| GOAL |
Recast the entries from the line containing "This screenshot has width=1280, height=662." through the line containing "pyautogui.click(x=216, y=179)" as a numbered list, skipping blank lines and omitting the pictures.

| DATA SHOWN |
____________

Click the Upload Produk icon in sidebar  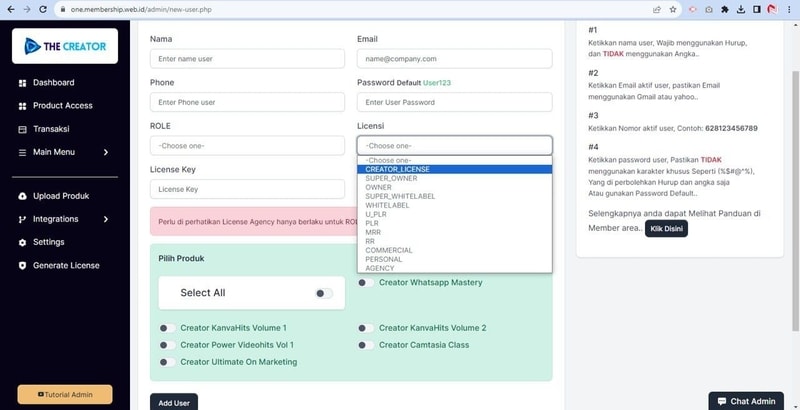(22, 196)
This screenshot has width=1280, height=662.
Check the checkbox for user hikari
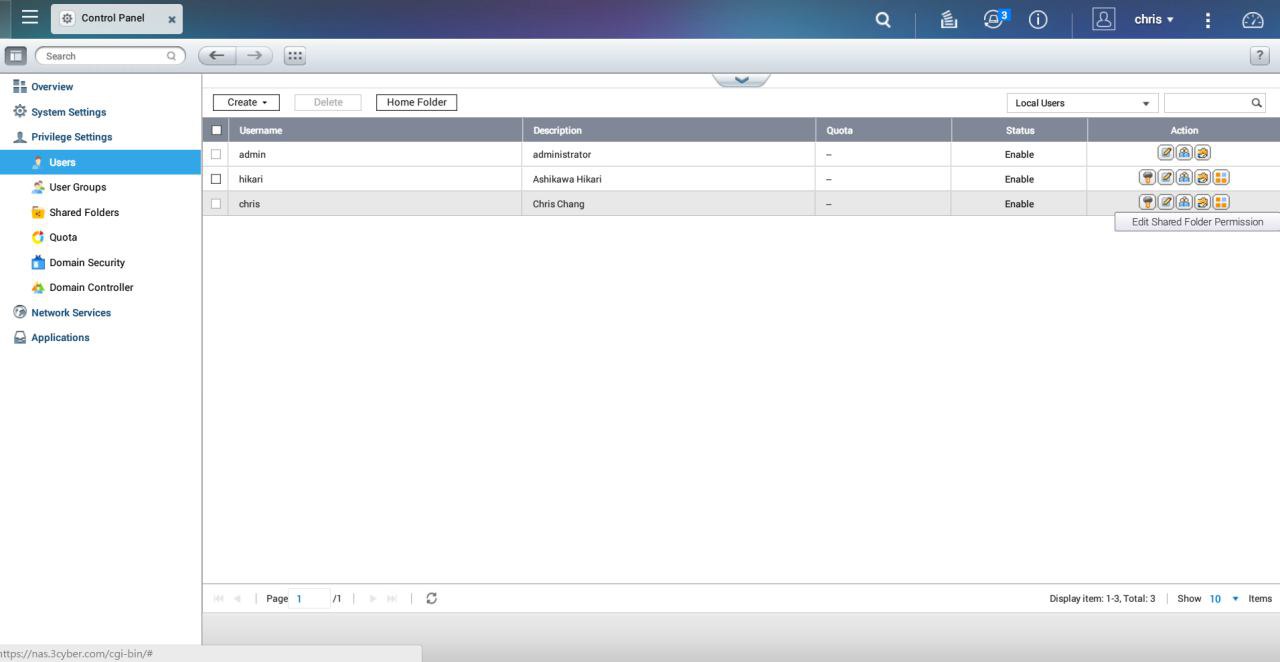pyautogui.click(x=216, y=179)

____________

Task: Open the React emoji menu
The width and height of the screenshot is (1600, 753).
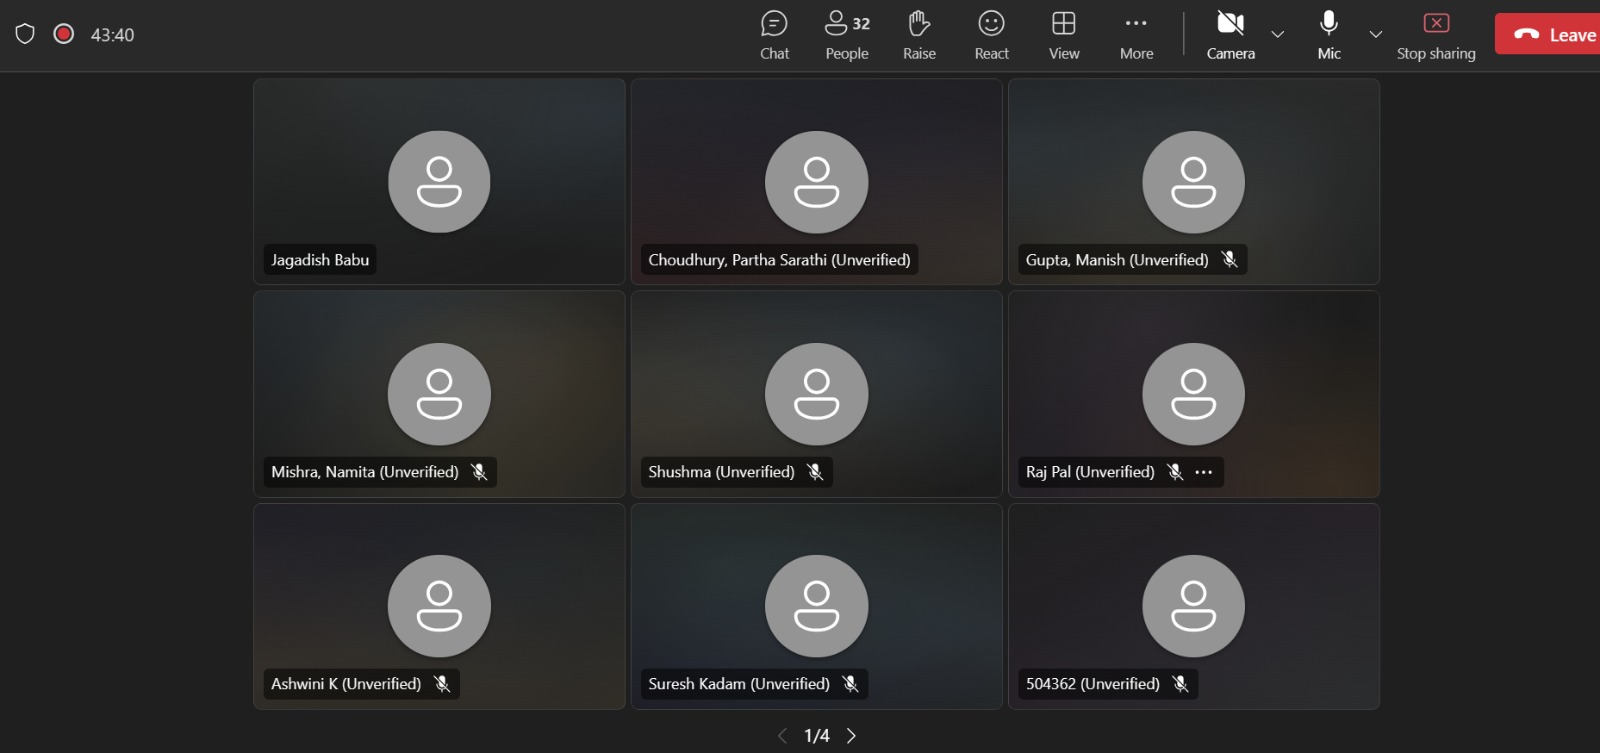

____________

| COMPLETE OUTPUT |
1. This screenshot has width=1280, height=662.
2. Check the checkbox for user hikari
3. pyautogui.click(x=216, y=179)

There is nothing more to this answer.